Sunday, October 27, 2013

Into the unknown with Google App Engine

As mentioned before, I am setting up a cloud back-end for my mobile app.

This has involved writing code in a few different languages.  
  • Java - for the android application.
  • Python - for writing the Google Endpoints API.
  • Javascript/Html/Css - for writing a web client for the endpoints API. 
Working from the tutorials, I have been able to progress without too much issue.  However, I ran into a little bit of confusion when trying to pass around a datetime object.  Specifically, I wanted to:
  1. Start with a date / time value. 
  2. Pass that to my endpoints api. 
  3. Store it in the Google App Engine datastore.
I couldn't find solid documentation on how this works, so it took me a while to figure out.
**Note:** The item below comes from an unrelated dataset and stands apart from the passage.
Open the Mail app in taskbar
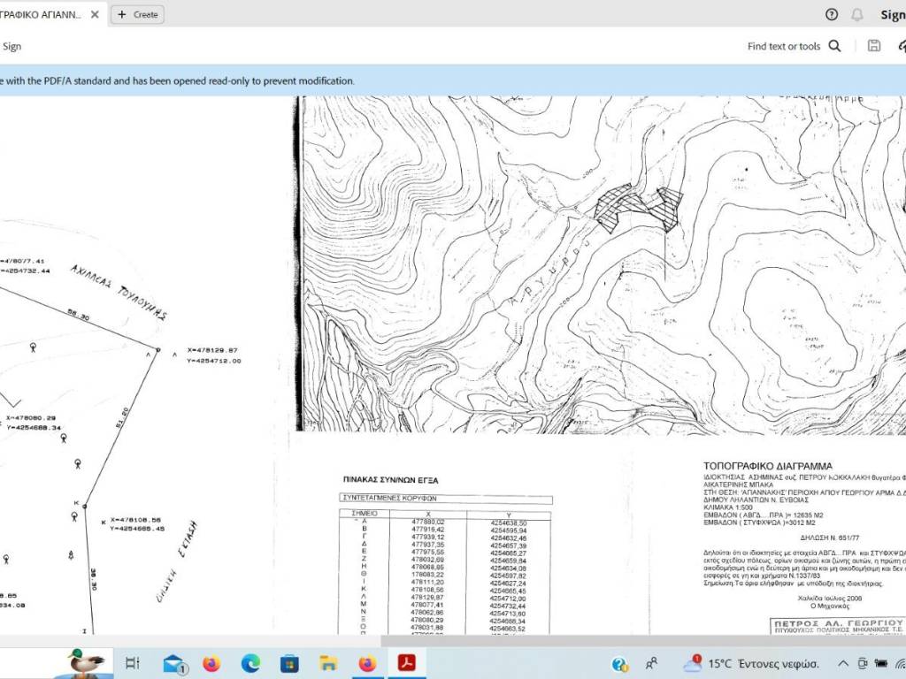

Here are the steps:
  1. In javascript code pass in your date time for some field like so:
    { some_field : "2011-12-16T10:00:00.000" }
    The format is Year-Month-Date"T"Hour:Minute:Second.FractionalSeconds
    When I tested, passing in a time zone offset threw an error.
  2. In python, when you construct your date time field use:
    from protorpc import message_types
    some_field = message_types.DateTimeField(1, required = True)
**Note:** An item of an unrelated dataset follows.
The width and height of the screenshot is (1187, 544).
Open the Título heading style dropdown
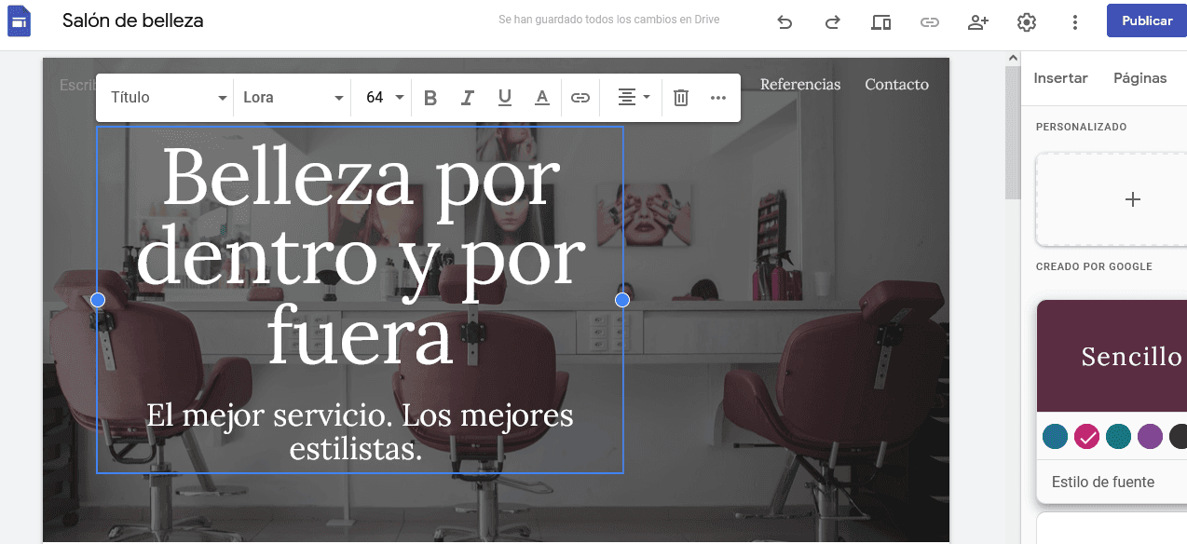(x=164, y=97)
    # This is a little bit different from passing other fields which use protorpc.messages
  3. Once you have the datetime field, you can use the type ndb.DateTimeProperty in your model that you will insert.
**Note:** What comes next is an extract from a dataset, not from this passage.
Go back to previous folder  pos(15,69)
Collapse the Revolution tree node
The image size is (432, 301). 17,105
This all works by passing in a string, which gets parsed and converted to a datetime object.  If you didn't want to use protorpc conversion to a datetime object, you can pass in a datetime string that you'd have to encode and decode.

Update - After I set up an Android client to send data to my endpoints api, I got more errors about the datetime having a bad timezone format.  After some trial and error then googling for solutions, I decided that dealing with datetime data wasn't worth the hassle.  I changed the datastore to only save "Long" values.  Then I updated the API to send and receive long values.  Finally, when I get to the UI, I convert the long into date time format for display.  This made things much simpler and cleaner.